Real Analysis, using Zorns Lemma

Question

Use Zorns lemma to prove that every finite totally ordered set has a unique minimal element.

I know how to use induction to prove it but I am asked to use Zorn's lemma.

what I have thus far:
Let $X$ be a finite totally ordered set with elements $x_1,...,x_n$. Let's arbitrarily pick an element $x_{1}$ to be the minimal element of $X$ itself, then an arbitrary element $x_{2}$ to be the minimal element of $X \setminus \{x_1\}$, and so on.
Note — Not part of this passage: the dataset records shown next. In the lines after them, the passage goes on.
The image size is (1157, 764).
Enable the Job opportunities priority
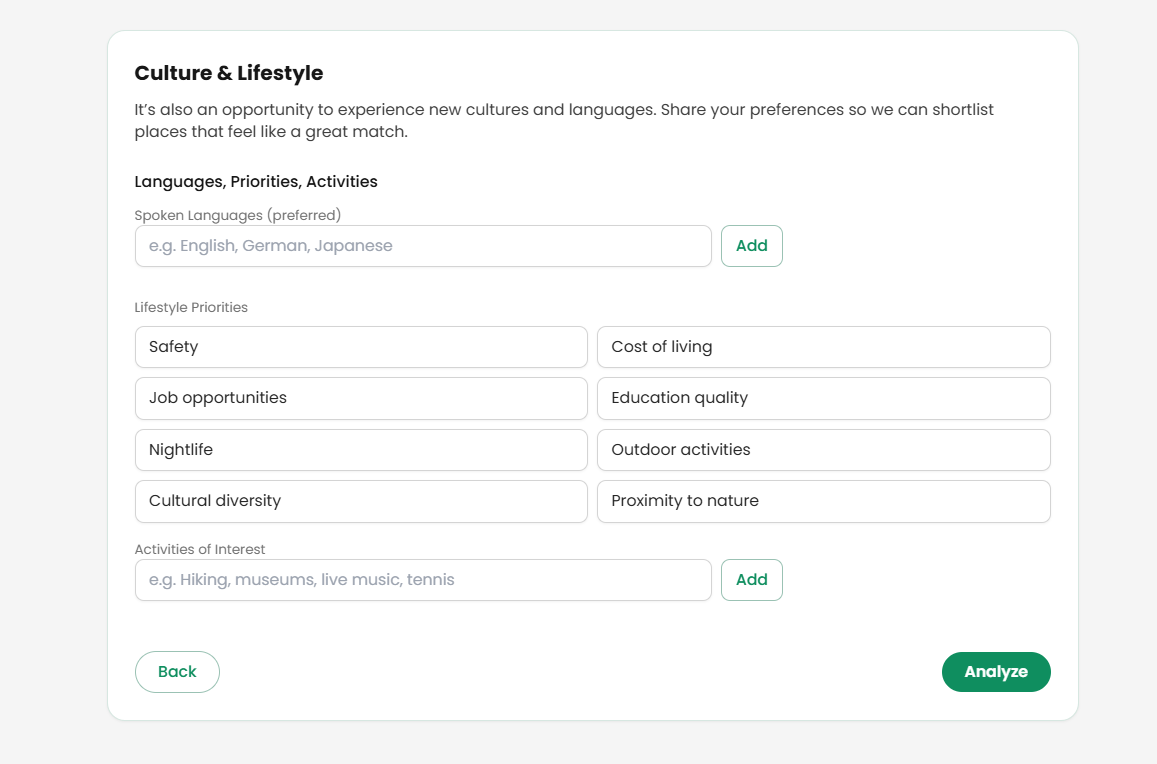(361, 398)
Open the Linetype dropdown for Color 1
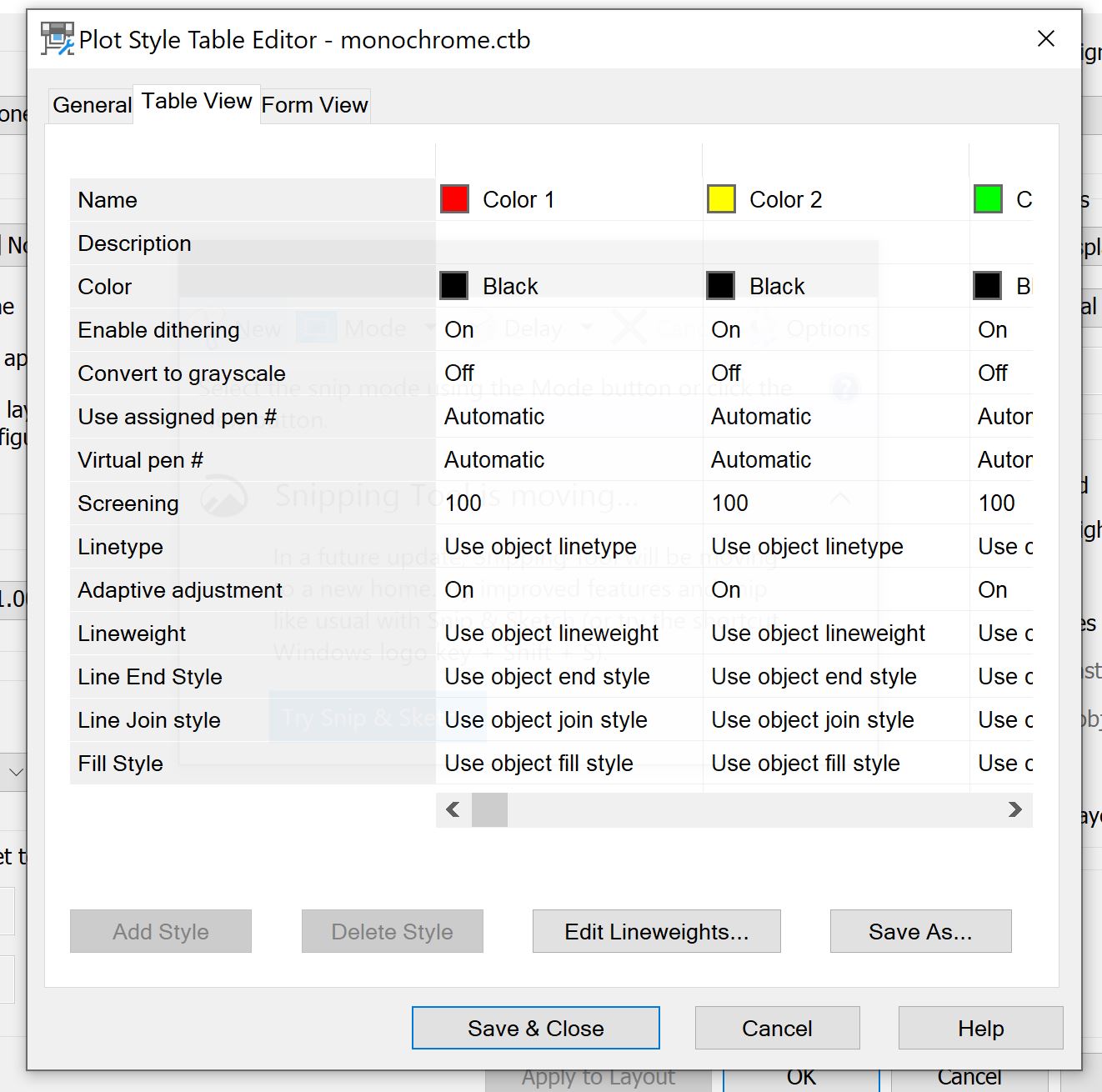This screenshot has height=1092, width=1102. tap(540, 547)
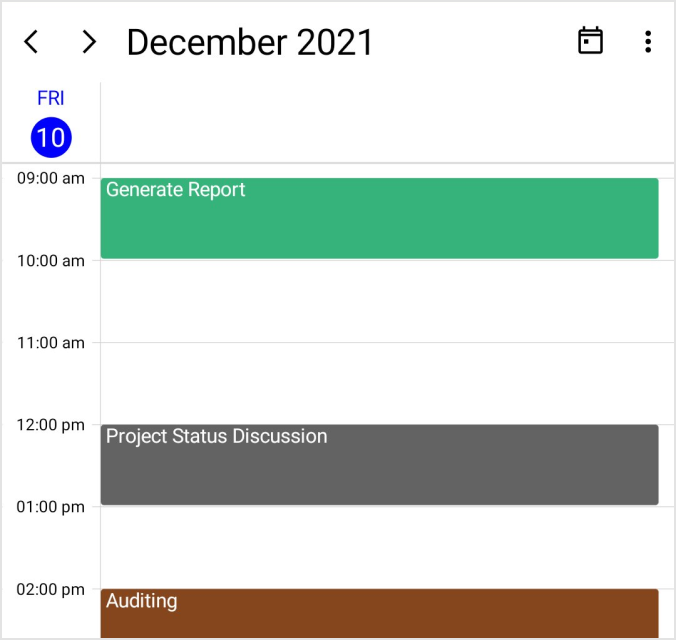Select the 10:00 am time label

51,261
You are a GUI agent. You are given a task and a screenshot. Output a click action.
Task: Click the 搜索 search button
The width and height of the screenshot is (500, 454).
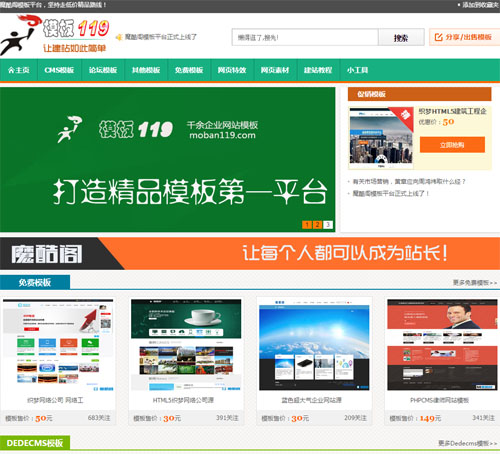401,37
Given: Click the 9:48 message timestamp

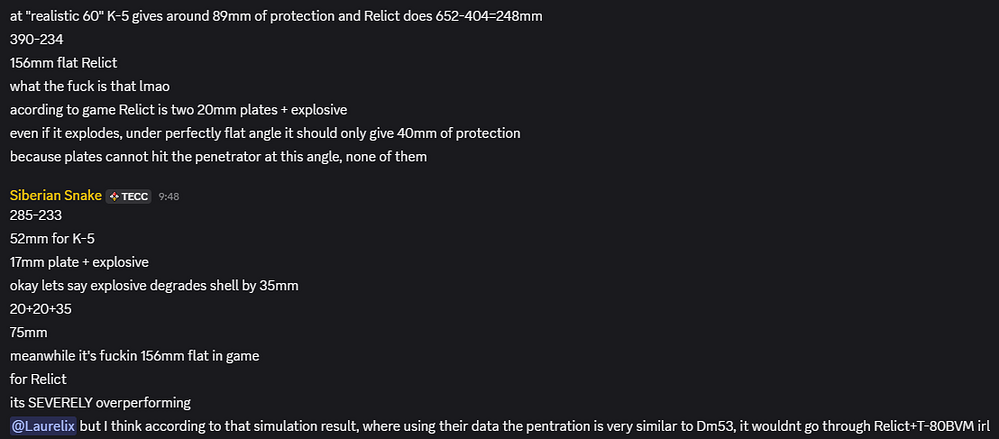Looking at the screenshot, I should coord(169,197).
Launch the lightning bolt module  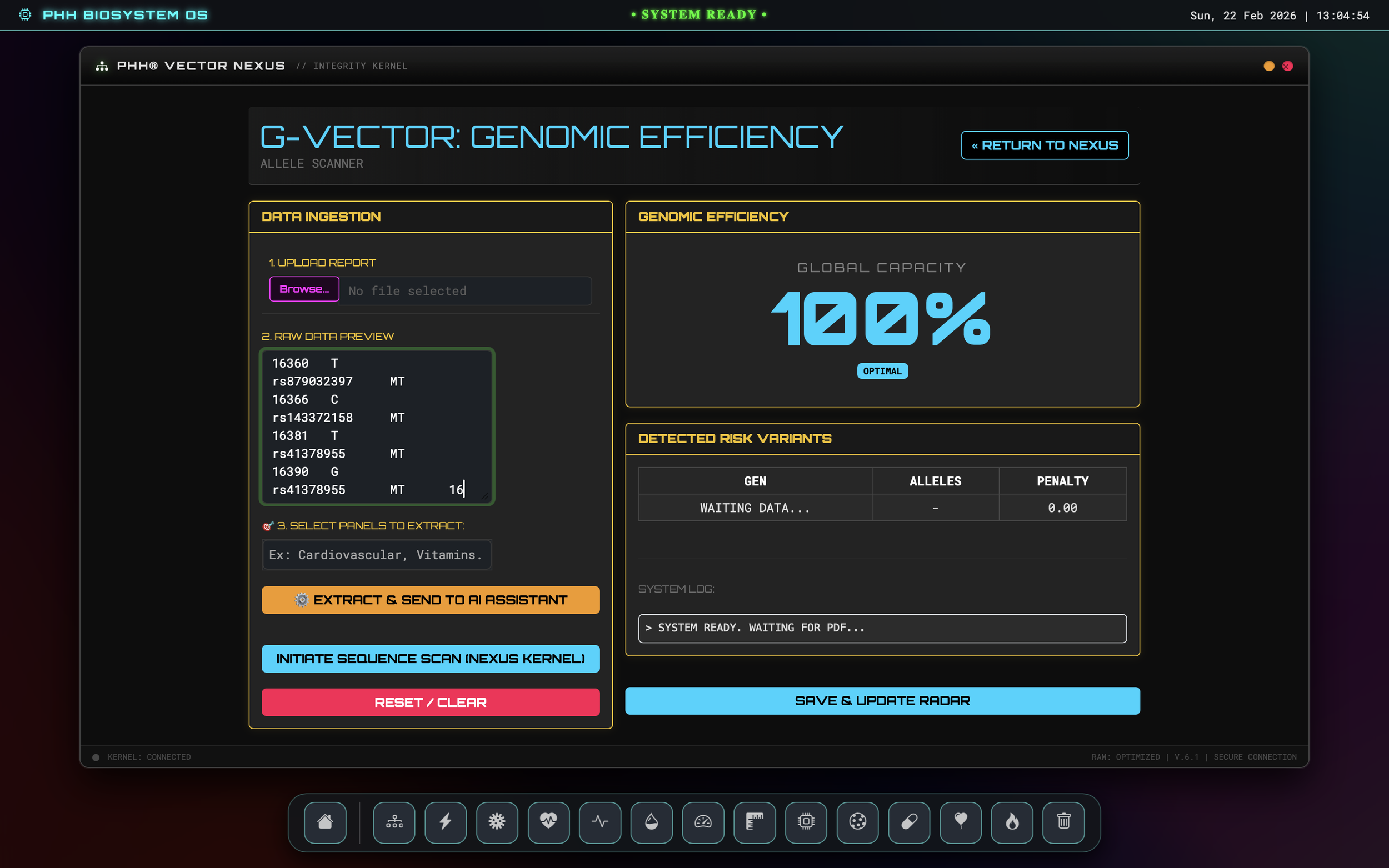[445, 822]
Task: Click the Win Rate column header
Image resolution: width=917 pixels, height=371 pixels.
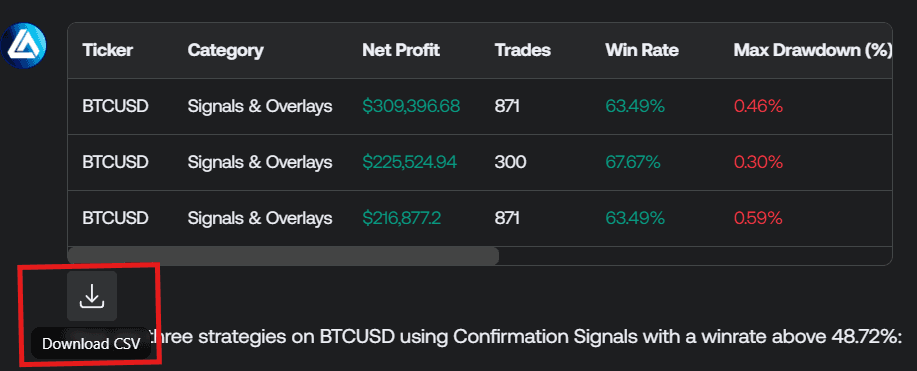Action: point(642,50)
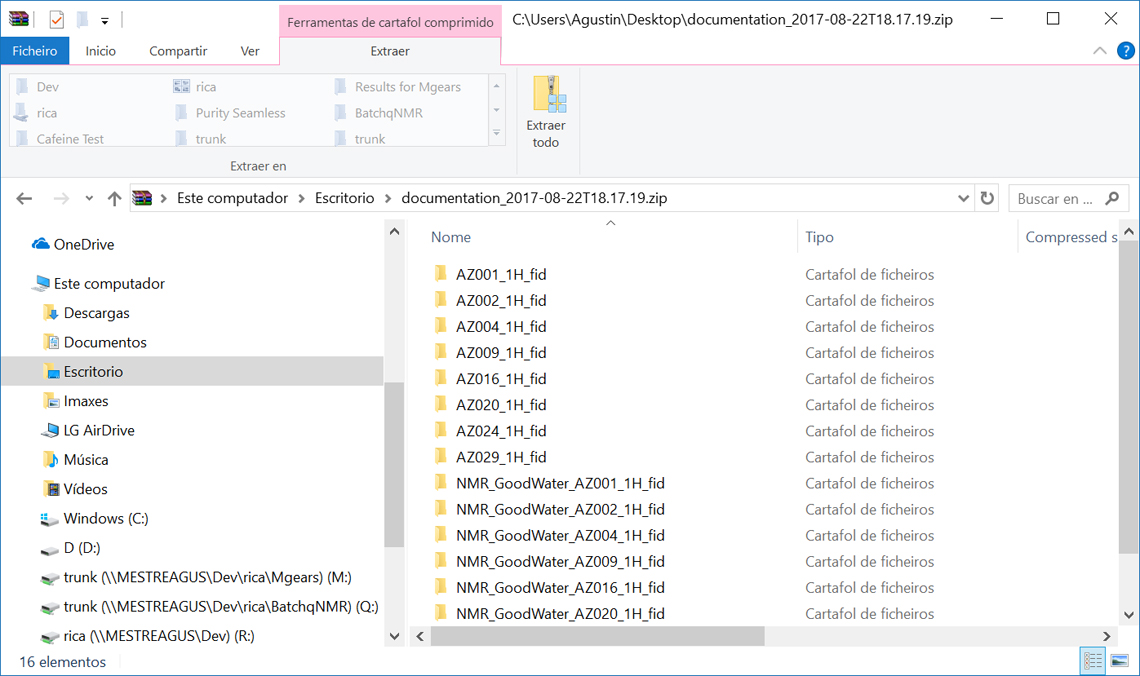Viewport: 1140px width, 676px height.
Task: Switch to details view layout icon
Action: pyautogui.click(x=1093, y=661)
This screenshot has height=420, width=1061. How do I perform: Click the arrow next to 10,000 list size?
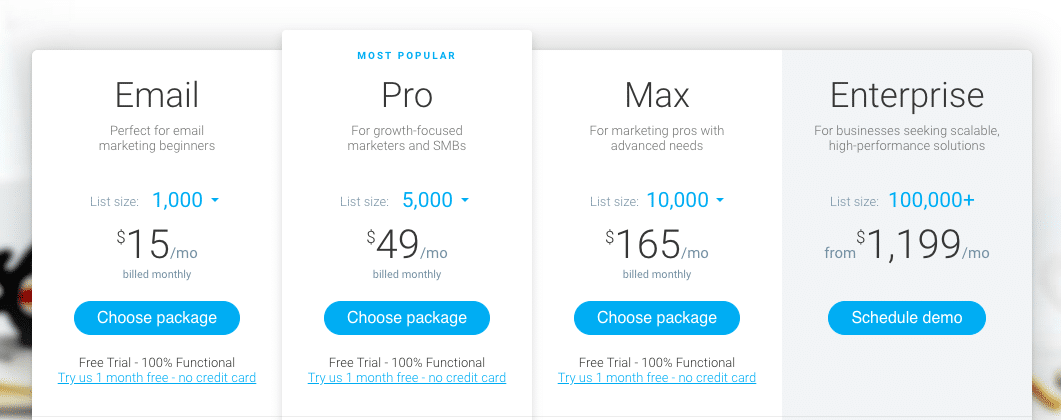pyautogui.click(x=720, y=200)
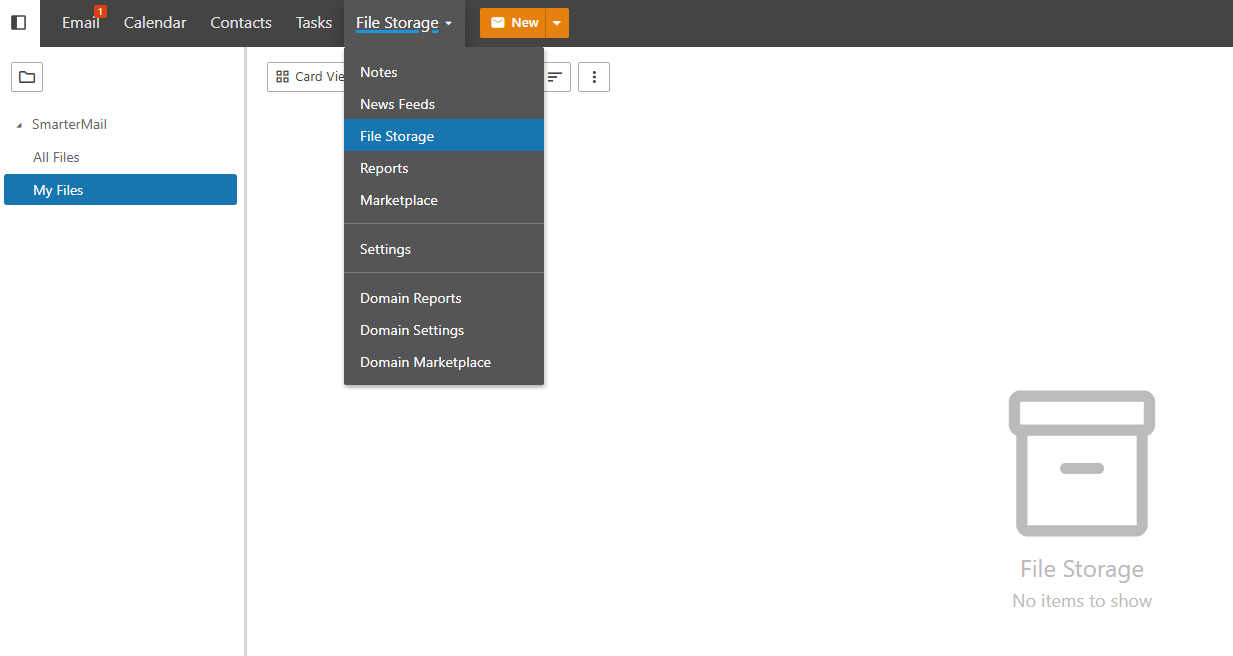This screenshot has width=1233, height=656.
Task: Open the Email tab with notification
Action: pyautogui.click(x=80, y=23)
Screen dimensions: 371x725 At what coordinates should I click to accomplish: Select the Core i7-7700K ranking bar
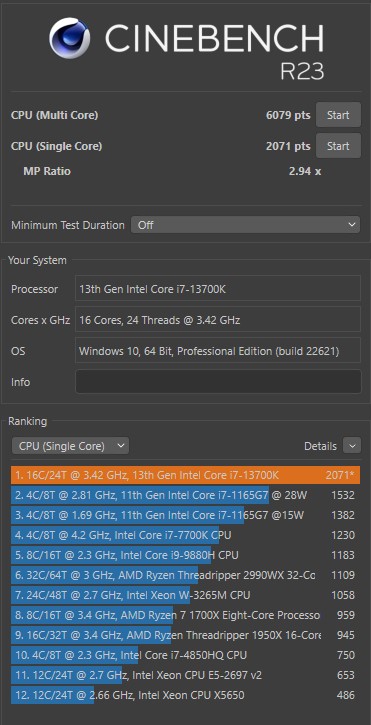[x=186, y=535]
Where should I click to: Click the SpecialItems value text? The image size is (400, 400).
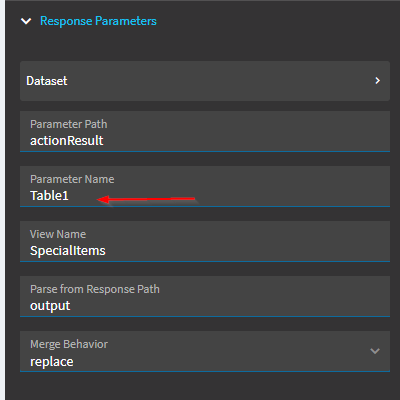coord(68,251)
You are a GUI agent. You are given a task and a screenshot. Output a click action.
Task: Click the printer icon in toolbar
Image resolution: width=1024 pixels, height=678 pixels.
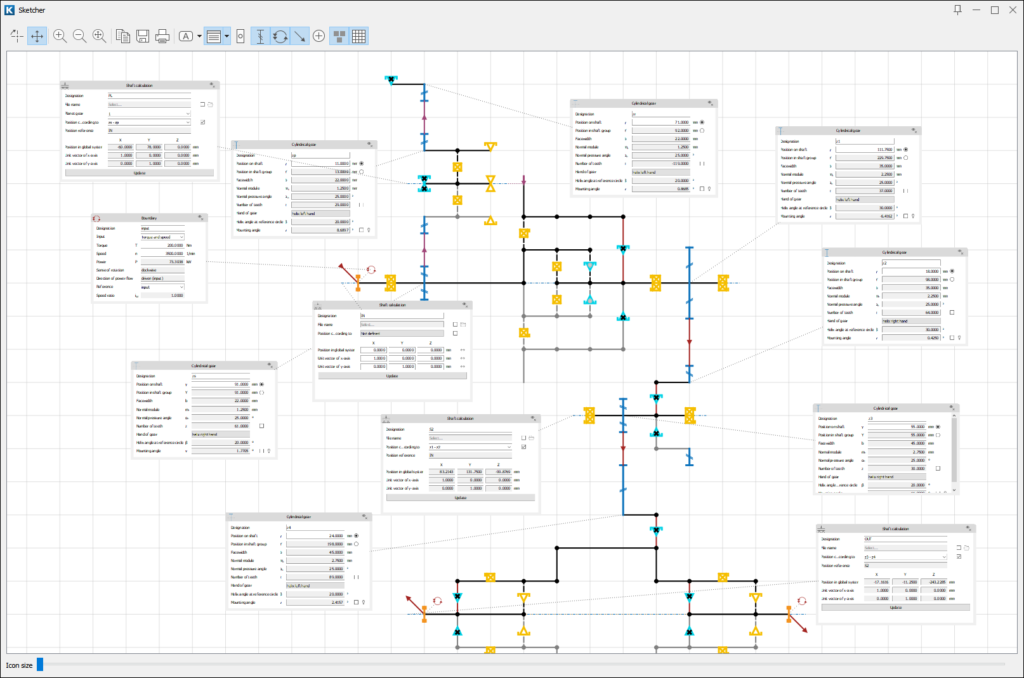click(x=162, y=36)
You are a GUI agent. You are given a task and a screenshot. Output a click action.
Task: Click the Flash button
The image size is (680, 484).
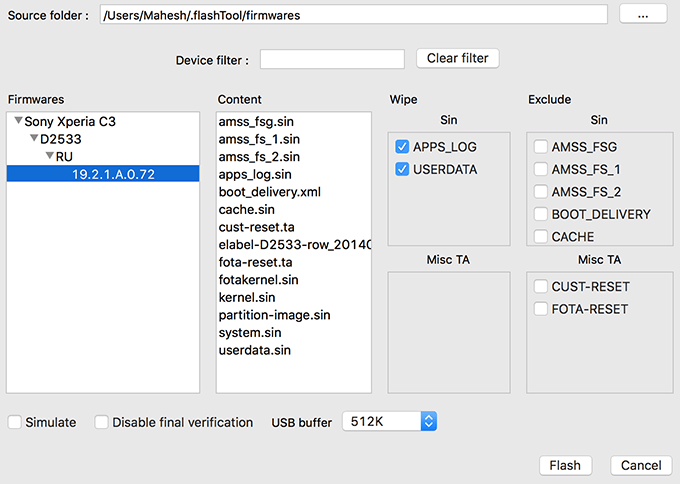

I am just stuck on how I would incorporate Zorns lemma to prove that there exists a unique minimal element.

Answer 1

I am not sure if this is correct but I just attempted to prove this by contradiction:

Let $(T,\le)$ be a finite totally ordered set. Then $T$ has at least one unique minimal element. Suppose that $T$ has no minimal element. Then for each $t\in T$ there is a nonempty subset of $T$, $$S_{t} = \{u\in T:t \le u\}.$$ The axiom of choice says that consequently there exists a function $f:T\rightarrow T$ such that $f(t)\in S_t$ for all $t\in T$. That is, $$f(t) \ge t\text{ for all }t\in T.$$ This contradicts the fundamental lemma

As I've said not sure if this is right I didn't use Zorn's lemma but the axiom of choice which is equivalent so maybe that is ok?